---------- EXCERPTED RECORDS ----------
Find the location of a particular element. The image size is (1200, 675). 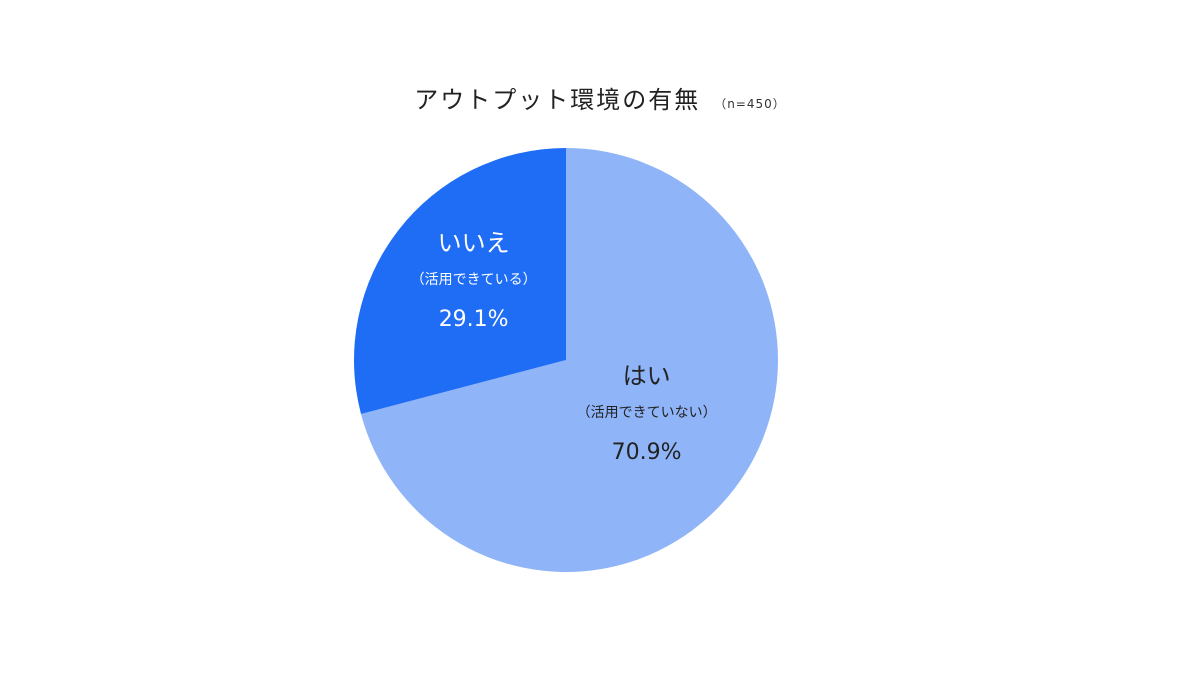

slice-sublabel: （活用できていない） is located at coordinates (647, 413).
----------
---------- EXCERPTED RECORDS ----------
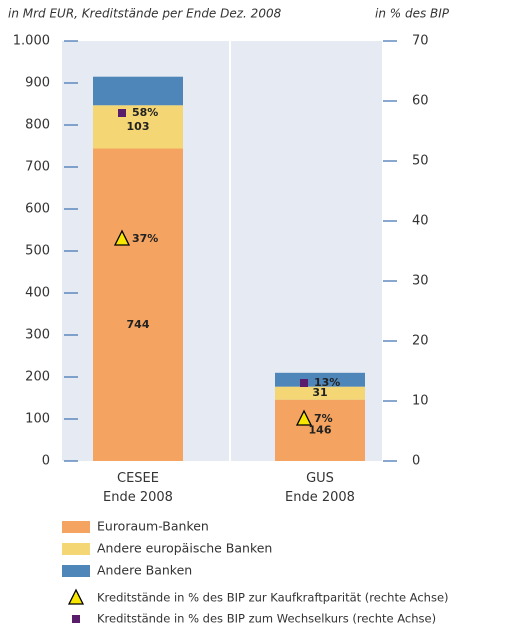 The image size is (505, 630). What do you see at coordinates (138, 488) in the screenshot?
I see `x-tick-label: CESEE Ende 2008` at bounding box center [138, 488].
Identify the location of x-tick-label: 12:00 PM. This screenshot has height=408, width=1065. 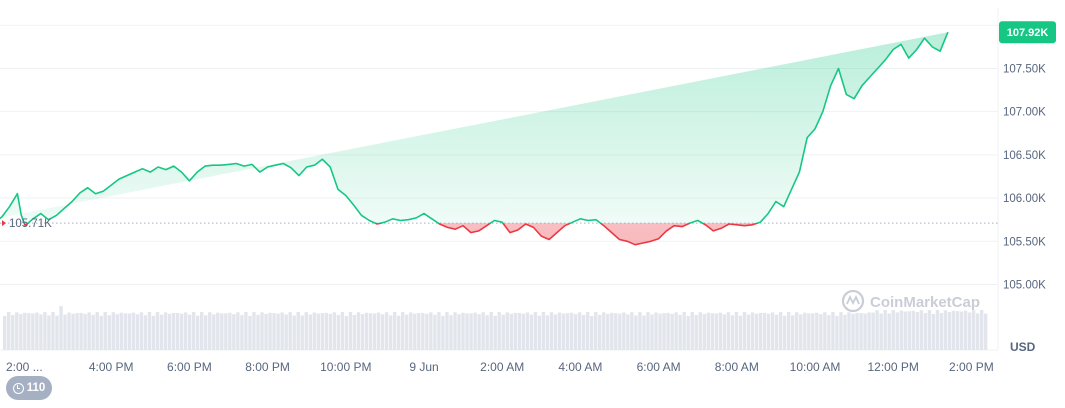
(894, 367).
----------
---------- EXCERPTED RECORDS ----------
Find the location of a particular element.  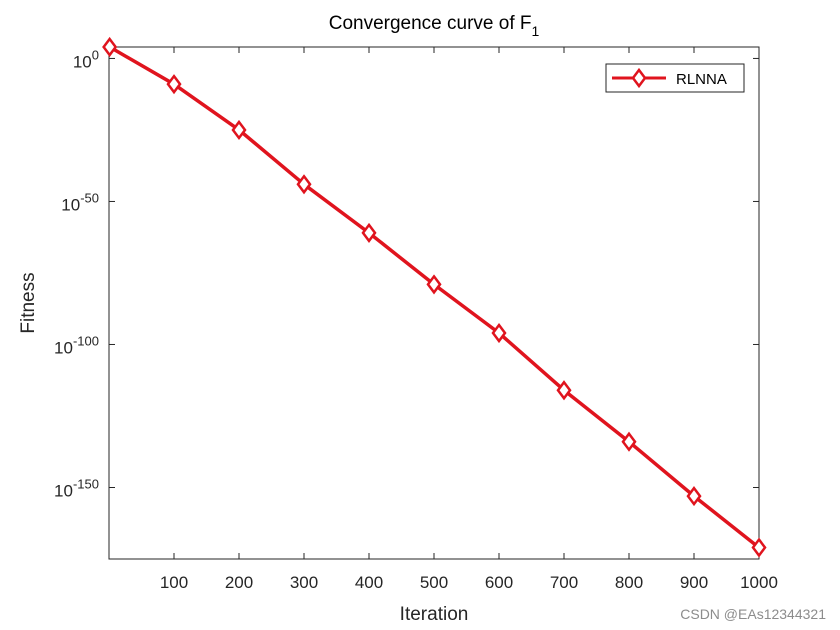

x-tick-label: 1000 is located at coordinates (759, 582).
----------
WRITTEN TASK: Echo back the entries starting at the line that contains "Identify the location" and ending at the line that contains "(894, 367).", leaving out the pictures.

SOLUTION TO THE PROBLEM:
Identify the location of x-tick-label: 12:00 PM. This screenshot has height=408, width=1065. 
(894, 367).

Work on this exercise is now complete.